Introduction
Le 26 janvier 2004, un nouveau site est lancé qui, selon ses auteurs, est probablement le premier livre de théorie sociologique « web ». Site et livre, Paris ville invisible est les deux. Publié six ans plus tôt sous format papier par les Empêcheurs de penser en rond / La Découverte, le livre, déjà, étonnait par sa taille (quasi format A3), sa maquette et ce qui s’y déroulait. Paris, ses réseaux techniques et ses objets ordinaires, ses infrastructures et ses panoramas, ses tracées de rues et ses institutions se laissent voir dans des images et textes à tailles variables, toujours mutantes ; dans l’enchaînement continu mais dès lors hirsute des paragraphes ; dans la juxtaposition des photos myopes, tantôt minuscules, tantôt recouvrant la page entière. Cette mise en scène des explorations de Bruno Latour et d’Emilie Hermant était l’œuvre du designer Susanna Shannon. Pour la création du site, le sociologue et la photographe se sont adressés à Patricia Reed, graphiste du net. S’agit-il alors de « mettre en ligne » le même livre ? Pas tout à fait. Un sous-titre est ajouté, la couverture est retravaillée en préface, ici et là le texte est légèrement transformé, certaines images ont disparu... Mais surtout les textes et les images sont mis en mouvement, le montage électronique crée d’autres sens dans le propos et la navigation du lecteur, devenu internaute, est réorientée. De quoi changer le livre assez radicalement dans son passage sur le web.
Paris ville invisible est une exploration de la ville mais aussi un traité sociologique et un manifeste pour la ville. En élaborant ces trois aspects, j’espère avoir créé un guide de navigation qui permette de s’aventurer dans les photomontages, de se perdre dans les images et les détails tout en y retrouvant les astuces du propos tissé à travers le livre web. Quatre commentaires se succèdent : "Paris réel, Paris virtuel" sont l’enjeu de Paris ville invisible ; "Montages d’images" sont sa méthode et son dispositif de recherche ; "Paris, villes partielles" est son fil conducteur ; et "Permettre" est son mot final, son but.
Paris réel, Paris virtuel
« Ville invisible » : on pourrait croire qu’il s’agit de dévoiler les infrastructures qui sous-tendent notre vie urbaine, de découvrir le fonctionnement technique de la ville, de passer en coulisses.
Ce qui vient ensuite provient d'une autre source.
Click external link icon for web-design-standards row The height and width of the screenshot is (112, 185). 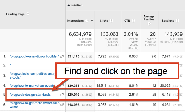click(62, 94)
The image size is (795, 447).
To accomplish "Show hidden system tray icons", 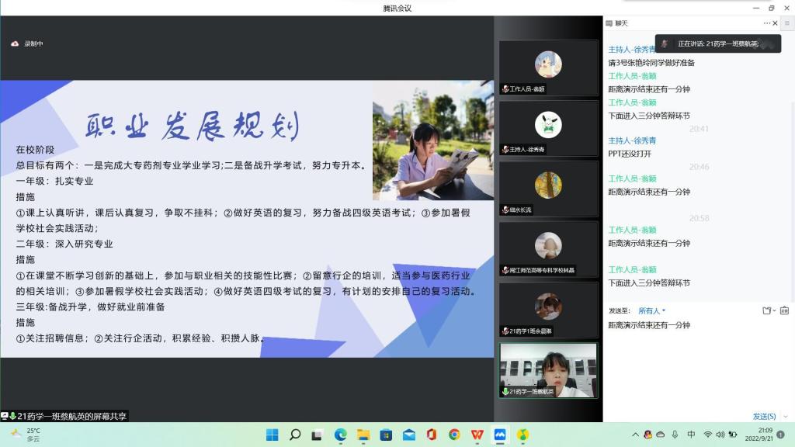I will [635, 435].
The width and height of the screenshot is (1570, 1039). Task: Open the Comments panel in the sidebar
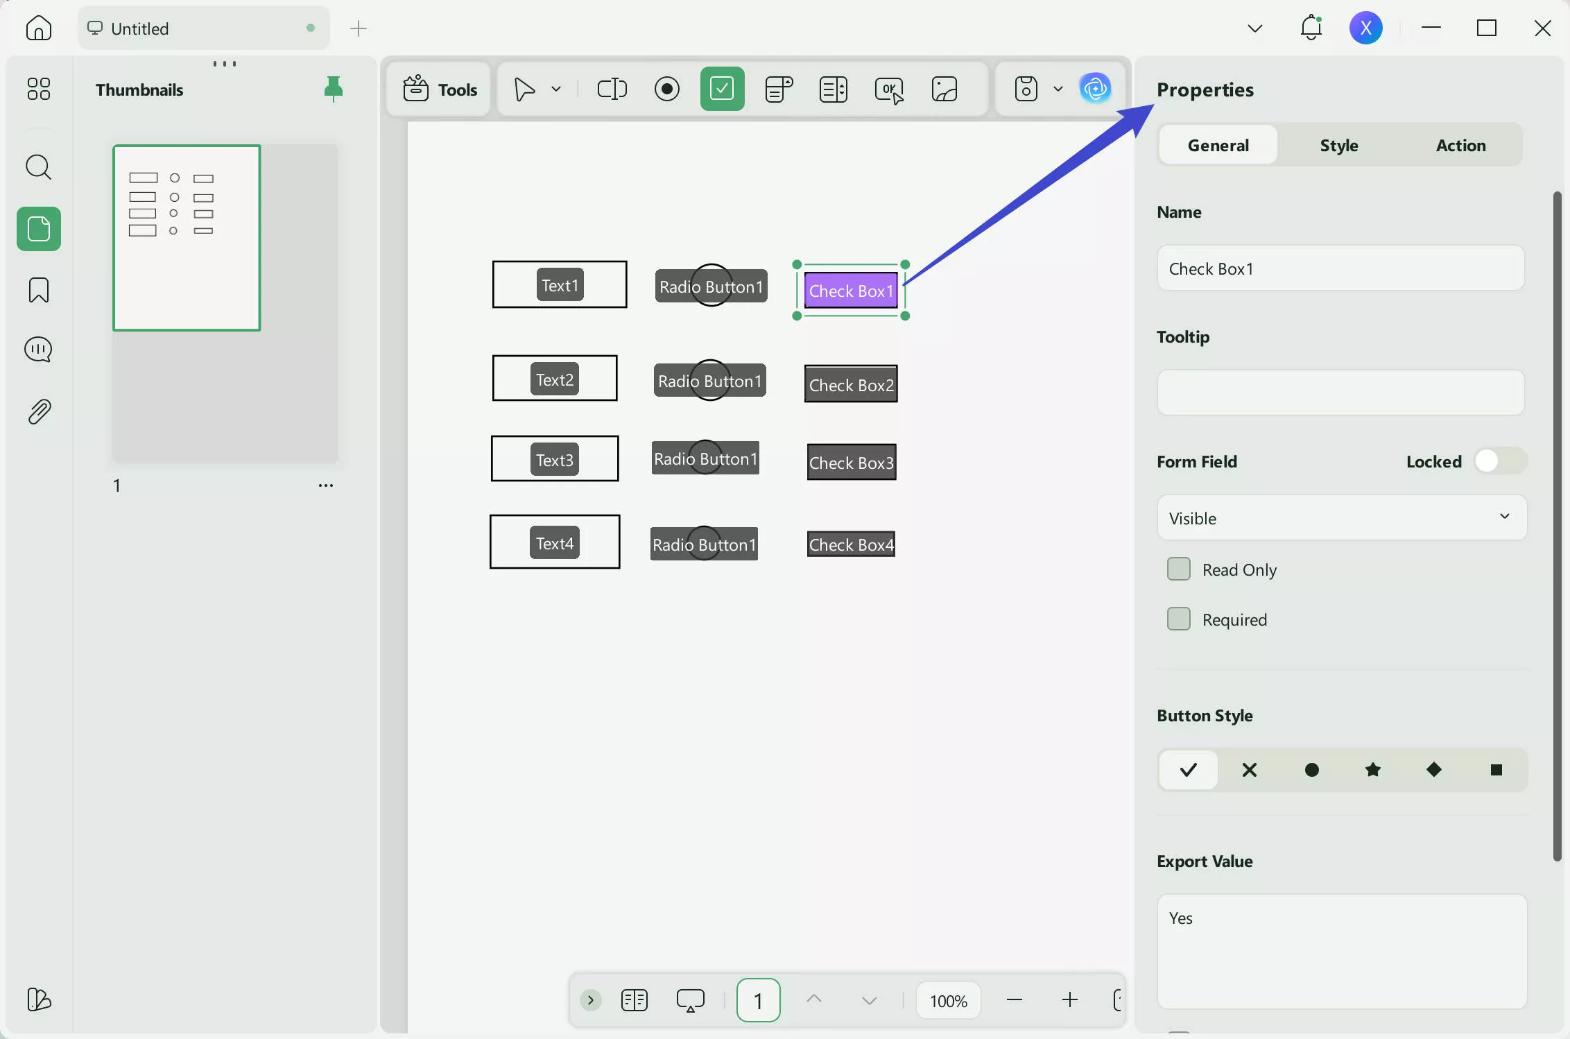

Mais ce sont plutôt les Villes invisibles d’Italo Calvino que les auteurs tentent de réveiller, des villes indécises, porteuses d’autres possibilités et avenirs que ceux présentés par le Paris qui nous surplombe aujourd’hui. Ils appellent cela « passer du Paris réel au Paris virtuel », virtuel non pas parce qu’il serait factice ou électronique mais parce qu’il aurait des vertus qui nous permettent de le refaire.
« Cet ouvrage cherche à montrer que les villes réelles ressemblent aux Villes invisibles d’Italo Calvino. Aussi encombrée, saturée, asphyxiée qu’elle soit, dans Paris ville invisible on se met à respirer plus à l’aise » (préface). La ville vertueuse réside donc dans le tissu même de Paris aujourd’hui. Paris réel, Paris virtuel, les deux existent mais l’un nous écrase d’un point de vue d’aigle tandis que l’autre nous permet de recréer un avenir, de « renverser Paris » (plans 28, 51).
Paris réel : un passant isolé et fragile circule dans le cadre plus vieux, plus dur et plus grand que lui « comme une bille d’acier poli violemment éjectée dans l’enfer d’un flipper électrique. Il y a le cadre et il y a le passant ; il y a le flipper et il y a la bille » (plan 26). Dans le Paris réel, les interactions privées viennent se nicher à l’intérieur d’une Société « comme des colombes dans un colombier ou des urnes dans un columbarium » (plan 26). Toute ville "réelle", entendue comme telle, aliène mais Paris, plus que d’autres villes, pèse, comme doit nous en convaincre un des derniers plans du livre web.
Sur un fond noir et gris est affichée une toile de plaques et insignes mortuaires glanés dans les rues de Paris : « Quand la température est basse, Paris pèse en effet sur les épaules de ses habitants, de ses travailleurs, comme si chaque immeuble était la plaque mortuaire d’un vaste cimetière. Quelle différence d’ailleurs entre ses plus célèbres avenues et les allées du Père Lachaise ? On compte autant de gisants dans celle-ci que de plaques sur les maisons de celles-là. » (plan 52) Aliéné, on se demande aujourd’hui comment, « avec quels bras, quelles bouches, quelles pioches » on pouvait bien renverser les gouvernements autrefois. A Paris (le "réel"), on enjambe les ossements ; même les pavés sont enfouis sous une épaisse couche de bitume.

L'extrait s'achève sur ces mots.